Annamaria riss ihn aus seinen Tagträumen: „Maestro! Soll ich nun das Winterkonzert spielen oder nicht? “ „Certo, Annamaria, per favore! Dann kaufe ich dir für nächsten Sonntag eine neue E-Saite, damit dein Concerto noch strahlender klingt.“ „Grazie, Maestro!“ Sie eilte davon. „Wie leichtfertig doch diese jungen Dinger vom Winter reden“, dachte Vivaldi. Sie hatten noch keinen wahren Inverno erlebt. Nur zu gut erinnerte er sich an den grausamen Winter 1709, den fürchterlichsten, den Europa jemals erleiden musste. Die Lagune war für zwei Monate zugefroren, so dass die Wahren auf Schlitten transportiert werden mussten, da keine Schiffe mehr fuhren. Mutige Venezianer übten sich im Schlittschuhlaufen. Ihre Pirouetten und Schwünge, ihre Stürze und ihr zaghaftes Wiederaufstehen hatte er im Finale seines Winterkonzerts eingefangen. Im ersten Satz dagegen malte er die Eiseskälte, die plötzlich am 6. Januar über die Venezianer hereingebrochen war. Schlotternd standen sie in den schmalen Calli der Stadt und auf den Campi und sehnten die Pelzlieferungen vom Balkan herbei, die nie eintrafen. Anfang Februar fing es an zu tauen, und der Regen plätscherte gegen die Scheiben. Diesem idyllischen Bild widmete er den langsamen Satz des Konzerts. Als dann aber die Kälte wiederkam, packte sie so unerbittlich zu wie der brausende Nordwind am Ende seines Finales. Die gesamte Ernte wurde vernichtet, überall in Europa. Es gab kein Getreide, kein Obst, keinen Wein. Die Menschen hungerten, während der Sonnenkönig und der Kaiser weiter ihren sinnlosen Krieg um die spanische Krone führten. Auch deshalb hatte Vivaldi damals sein Winterkonzert geschrieben: Um den Menschen Mut zu machen in einer düsteren Zeit. In seinen Noten klang der Jahrhundertwinter nicht einmal halb so schlimm, wie er in Wirklichkeit war.

========================

— Aufgabenbeschreibung —
Stimmen die folgenden Aussagen mit dem Text über Vivaldis Winterkonzert überein? Beantworten Sie jede mit Ja oder Nein und zitieren Sie die entscheidenden Worte des Textes wörtlich.
1. Im Winter 1709 war die Lagune zwei Monate lang zugefroren.
2. Die Schlittschuhläufer hat Vivaldi im langsamen Satz des Konzerts dargestellt.
3. Die Pelzlieferungen vom Balkan kamen bei den Venezianern an.

— Bereitgestellte Daten —

========================

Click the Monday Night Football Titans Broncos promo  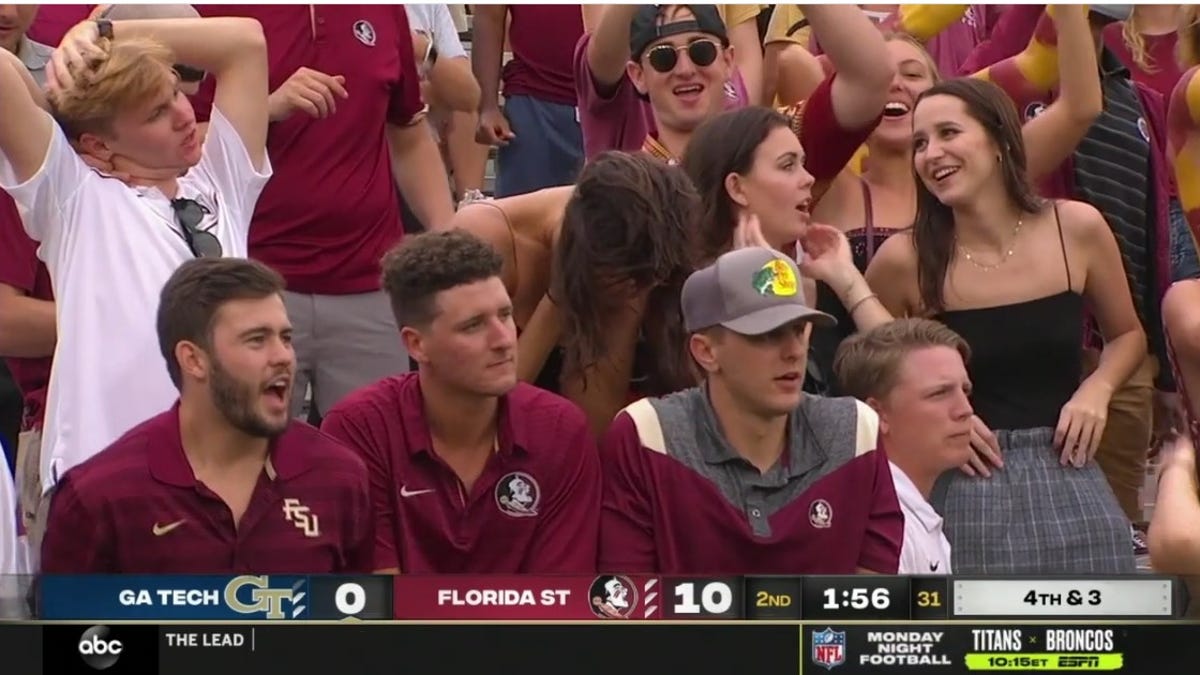[x=968, y=648]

========================

— Antwortfeld —
1. Ja: „Die Lagune war für zwei Monate zugefroren“
2. Nein: „hatte er im Finale seines Winterkonzerts eingefangen“
3. Nein: „die Pelzlieferungen vom Balkan herbei, die nie eintrafen“